DATASET CONTENT>
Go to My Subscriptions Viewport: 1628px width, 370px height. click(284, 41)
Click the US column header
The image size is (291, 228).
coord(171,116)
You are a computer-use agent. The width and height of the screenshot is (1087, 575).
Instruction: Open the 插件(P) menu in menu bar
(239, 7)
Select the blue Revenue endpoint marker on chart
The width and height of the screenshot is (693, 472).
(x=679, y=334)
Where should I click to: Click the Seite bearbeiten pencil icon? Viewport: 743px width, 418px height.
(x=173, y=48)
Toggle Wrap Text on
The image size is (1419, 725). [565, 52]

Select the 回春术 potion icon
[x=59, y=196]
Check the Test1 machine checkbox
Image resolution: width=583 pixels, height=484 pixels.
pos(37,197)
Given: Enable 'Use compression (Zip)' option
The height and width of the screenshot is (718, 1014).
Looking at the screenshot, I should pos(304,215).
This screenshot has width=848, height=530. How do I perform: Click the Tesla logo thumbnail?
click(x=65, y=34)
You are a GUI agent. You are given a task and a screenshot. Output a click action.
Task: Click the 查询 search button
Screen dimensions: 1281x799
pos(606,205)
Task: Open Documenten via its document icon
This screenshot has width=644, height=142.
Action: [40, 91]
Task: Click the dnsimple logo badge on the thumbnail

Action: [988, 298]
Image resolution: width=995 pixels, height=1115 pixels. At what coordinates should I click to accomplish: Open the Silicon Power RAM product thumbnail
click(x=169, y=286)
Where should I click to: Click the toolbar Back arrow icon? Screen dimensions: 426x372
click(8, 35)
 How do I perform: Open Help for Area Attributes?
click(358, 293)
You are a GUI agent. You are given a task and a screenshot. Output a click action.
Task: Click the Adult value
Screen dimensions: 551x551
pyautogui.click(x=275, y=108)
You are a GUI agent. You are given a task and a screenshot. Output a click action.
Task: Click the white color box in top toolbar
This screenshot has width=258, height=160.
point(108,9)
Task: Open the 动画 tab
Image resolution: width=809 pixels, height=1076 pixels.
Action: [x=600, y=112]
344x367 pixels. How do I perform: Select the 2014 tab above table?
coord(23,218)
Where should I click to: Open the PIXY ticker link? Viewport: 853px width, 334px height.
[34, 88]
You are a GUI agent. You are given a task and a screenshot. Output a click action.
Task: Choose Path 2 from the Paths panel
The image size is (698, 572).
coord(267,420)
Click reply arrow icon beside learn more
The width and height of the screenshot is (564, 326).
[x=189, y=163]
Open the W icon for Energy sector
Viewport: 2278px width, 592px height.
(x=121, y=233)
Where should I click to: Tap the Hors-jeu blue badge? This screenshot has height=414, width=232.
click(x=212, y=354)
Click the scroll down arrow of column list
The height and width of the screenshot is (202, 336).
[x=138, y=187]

AIM OF THE EXERCISE>
Could you copy out every line of the material above word for word, with nothing added or left out?

THE COMPLETED TASK>
Go to My Subscriptions Viewport: 1628px width, 370px height. click(284, 41)
Click the US column header
The image size is (291, 228).
coord(171,116)
You are a computer-use agent. The width and height of the screenshot is (1087, 575).
Instruction: Open the 插件(P) menu in menu bar
(239, 7)
Select the blue Revenue endpoint marker on chart
The width and height of the screenshot is (693, 472).
(x=679, y=334)
Where should I click to: Click the Seite bearbeiten pencil icon? Viewport: 743px width, 418px height.
(x=173, y=48)
Toggle Wrap Text on
The image size is (1419, 725). [565, 52]

Select the 回春术 potion icon
[x=59, y=196]
Check the Test1 machine checkbox
Image resolution: width=583 pixels, height=484 pixels.
pos(37,197)
Given: Enable 'Use compression (Zip)' option
The height and width of the screenshot is (718, 1014).
Looking at the screenshot, I should pos(304,215).
This screenshot has width=848, height=530. How do I perform: Click the Tesla logo thumbnail?
click(x=65, y=34)
You are a GUI agent. You are given a task and a screenshot. Output a click action.
Task: Click the 查询 search button
Screen dimensions: 1281x799
pos(606,205)
Task: Open Documenten via its document icon
This screenshot has width=644, height=142.
Action: [40, 91]
Task: Click the dnsimple logo badge on the thumbnail

Action: [988, 298]
Image resolution: width=995 pixels, height=1115 pixels. At what coordinates should I click to accomplish: Open the Silicon Power RAM product thumbnail
click(x=169, y=286)
Where should I click to: Click the toolbar Back arrow icon? Screen dimensions: 426x372
click(8, 35)
 How do I perform: Open Help for Area Attributes?
click(358, 293)
You are a GUI agent. You are given a task and a screenshot. Output a click action.
Task: Click the Adult value
Screen dimensions: 551x551
pyautogui.click(x=275, y=108)
You are a GUI agent. You are given a task and a screenshot. Output a click action.
Task: Click the white color box in top toolbar
This screenshot has width=258, height=160.
point(108,9)
Task: Open the 动画 tab
Image resolution: width=809 pixels, height=1076 pixels.
Action: [x=600, y=112]
344x367 pixels. How do I perform: Select the 2014 tab above table?
coord(23,218)
Where should I click to: Open the PIXY ticker link? Viewport: 853px width, 334px height.
[34, 88]
You are a GUI agent. You are given a task and a screenshot. Output a click action.
Task: Choose Path 2 from the Paths panel
The image size is (698, 572).
coord(267,420)
Click reply arrow icon beside learn more
The width and height of the screenshot is (564, 326).
[x=189, y=163]
Open the W icon for Energy sector
Viewport: 2278px width, 592px height.
(x=121, y=233)
Where should I click to: Tap the Hors-jeu blue badge? This screenshot has height=414, width=232.
click(x=212, y=354)
Click the scroll down arrow of column list
The height and width of the screenshot is (202, 336).
[x=138, y=187]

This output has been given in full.